Determinants and predictors of outcome in super refractory status epilepticus-A developing country perspective

作者:Jayalakshmi Sita*; Ruikar Devashish; SudhindraVooturi; Alladi Suvarna; Sahu Sambit; Kaul Subhash; Mohandas Surath
来源:Epilepsy Research, 2014, 108(9): 1609-1617.
DOI:10.1016/j.eplepsyres.2014.08.010

摘要

Importance: Super refractory status epilepticus (SRSE) is a recent entity. There is limited information about the etiology and outcome of SRSE from developing countries. Objective: We evaluated determinants and predictors of outcome in patients with convulsive SRSE in Indian population. Methods: In this open cohort study, data of patients with convulsive SE admitted in neurointensive care unit (NICU) from 2005 to 2013 was retrospectively analyzed. Regression and survival analysis was done for outcome of patients divided into non refractory SE (NRSE), refractory SE (RSE), and SRSE groups. Main outcome measure: The primary outcome for analysis was in hospital mortality. Also functional outcome at 6 months was graded according to the Glasgow outcome scale (GOS), and classified as good (GOS 4 and 5) and poor (GOS 1, 2 and 3) outcome groups. Results: Out of 177 patients with SE, 105 (59.3%) had NRSE; 72 (40.7%) had RSE of which 30 (16.9% of 177) were sub-classified as SRSE. SRSE was frequent (39%) in children (p < 0.01), elderly (21.7%; p < 0.003), and in incident SE (82.1%, p = 0.05). Encephalitis was the commonest etiology in RSE (30.9%, p = 0.015), SRSE (66.7%, p < 0.001) than NRSE (12.3%).

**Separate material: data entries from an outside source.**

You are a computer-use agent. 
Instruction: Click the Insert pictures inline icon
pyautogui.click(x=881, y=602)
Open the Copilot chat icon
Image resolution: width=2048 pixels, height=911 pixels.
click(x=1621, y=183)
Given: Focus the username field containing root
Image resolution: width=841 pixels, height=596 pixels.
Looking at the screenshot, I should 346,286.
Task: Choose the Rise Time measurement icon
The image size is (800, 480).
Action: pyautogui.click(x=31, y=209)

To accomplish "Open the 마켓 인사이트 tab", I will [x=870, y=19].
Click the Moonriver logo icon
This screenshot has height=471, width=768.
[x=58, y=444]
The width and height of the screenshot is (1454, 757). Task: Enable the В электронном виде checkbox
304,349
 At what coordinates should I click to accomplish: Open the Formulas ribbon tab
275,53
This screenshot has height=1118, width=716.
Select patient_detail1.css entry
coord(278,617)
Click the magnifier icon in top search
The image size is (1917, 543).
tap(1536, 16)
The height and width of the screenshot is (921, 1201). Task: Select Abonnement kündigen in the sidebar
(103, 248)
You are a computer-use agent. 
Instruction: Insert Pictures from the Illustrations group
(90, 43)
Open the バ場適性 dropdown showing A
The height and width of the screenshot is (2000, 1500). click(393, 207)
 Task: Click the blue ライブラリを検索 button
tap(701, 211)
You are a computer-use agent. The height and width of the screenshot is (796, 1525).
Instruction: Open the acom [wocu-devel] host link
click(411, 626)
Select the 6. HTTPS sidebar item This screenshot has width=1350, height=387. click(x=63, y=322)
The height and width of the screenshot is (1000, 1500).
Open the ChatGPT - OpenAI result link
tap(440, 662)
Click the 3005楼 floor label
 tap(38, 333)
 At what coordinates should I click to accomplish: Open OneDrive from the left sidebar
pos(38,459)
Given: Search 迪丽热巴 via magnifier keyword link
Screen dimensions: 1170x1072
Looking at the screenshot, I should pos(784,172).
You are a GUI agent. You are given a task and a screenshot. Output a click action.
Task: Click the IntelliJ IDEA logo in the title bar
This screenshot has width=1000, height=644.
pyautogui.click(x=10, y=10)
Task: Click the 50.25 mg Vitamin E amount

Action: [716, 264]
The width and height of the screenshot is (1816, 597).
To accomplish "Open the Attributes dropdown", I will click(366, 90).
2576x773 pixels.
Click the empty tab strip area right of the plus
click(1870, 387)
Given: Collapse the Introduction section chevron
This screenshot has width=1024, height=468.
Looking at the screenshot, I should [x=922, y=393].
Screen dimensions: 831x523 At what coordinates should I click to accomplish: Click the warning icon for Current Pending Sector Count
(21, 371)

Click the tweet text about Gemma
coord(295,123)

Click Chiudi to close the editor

Encephalitis (beta = 8.250 (1.8-37.82); p = 0.007) was the determinant of the progression of SE to SRSE. Overall mortality was 19.2%, highest in SRSE (40.0%) followed by RSE (35.7%), both significantly (p < 0.001) higher than NRSE (6.7%). Mortality was high in patients with encephalitis than other etiologies (39.1% vs. 12.1%; p = 0.001). Acidosis predicted mortality in the entire cohort (beta = 7.313 (1.6-32.58); p = 0.009); however none of the variables predicted mortality in SRSE patients. At 6 months follow up only 33.3% of patients with SRSE were in GOS good outcome group when compared to RSE (33.3% vs. 57.1%; p = 0.055), and NRSE (33.3% vs. 79.1%; p < 0.0001). Conclusions and relevance: SRSE is common in children, elderly, and incident SE. Encephalitis was the determinant of progression of SE to SRSE. None of the variables predicted mortality in SRSE patients. Sixty percent of patients with SRSE survived and one third had good outcome. Therefore one should continue the care inspite of weeks of SE.